Iranian space agency eyes tie-up with Nasa
The head of Iran's space agency has said his country is interested in co-operating with Nasa.
Speaking at the start of World Space Week, Mohsen Bahrami said "many in the world look at Nasa's programmes. We are interested in having co-operation, naturally. When you are in orbit, there is no country and race".
It was the first time Iran had expressed such interest since signing last summer's landmark nuclear deal with world powers.
Mr Bahrami said, however, that co-operation will only be possible with the agreement of leaders of both countries.
He emphasised that Iran has a peaceful and powerful civil space programme. "We have capabilities and we are part of an international scene," he said.
Iran has begun negotiations on technical co-operation with the space agencies of various countries in Europe, as well as Russia, China and Japan, Mr Bahrami said. He did not elaborate.
Iran has long harboured ambitions to put its own satellites into orbit to monitor natural disasters in the earthquake-prone nation, improve telecommunications and expand military surveillance.

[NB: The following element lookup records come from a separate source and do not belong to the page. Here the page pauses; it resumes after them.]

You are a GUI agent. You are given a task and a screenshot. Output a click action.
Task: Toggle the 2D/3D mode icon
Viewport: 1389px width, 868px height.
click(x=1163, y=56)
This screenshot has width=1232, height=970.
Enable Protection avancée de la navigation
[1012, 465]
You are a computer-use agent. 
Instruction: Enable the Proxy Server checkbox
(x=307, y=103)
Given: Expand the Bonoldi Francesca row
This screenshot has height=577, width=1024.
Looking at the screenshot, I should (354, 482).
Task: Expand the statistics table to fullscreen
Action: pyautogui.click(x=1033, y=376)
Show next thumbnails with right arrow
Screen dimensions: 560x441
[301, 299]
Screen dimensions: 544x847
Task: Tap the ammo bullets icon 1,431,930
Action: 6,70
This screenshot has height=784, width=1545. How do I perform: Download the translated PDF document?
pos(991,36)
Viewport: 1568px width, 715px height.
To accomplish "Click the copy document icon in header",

But the US and its allies worry that the same technology could also be used to develop long-range missiles. Iran has denied it is using its space programme to develop new weapons, and has said it is willing to share its scientific findings and satellite data with other countries.
Over the past decade, Iran has sent dummy satellites into orbit. Mr Bahrami said the country plans to send three domestically-made mini satellites into a low Earth orbit by early 2018.
In 2013, Iran sent a monkey into space and set up its first space tracking centre to monitor objects passing in orbit overhead.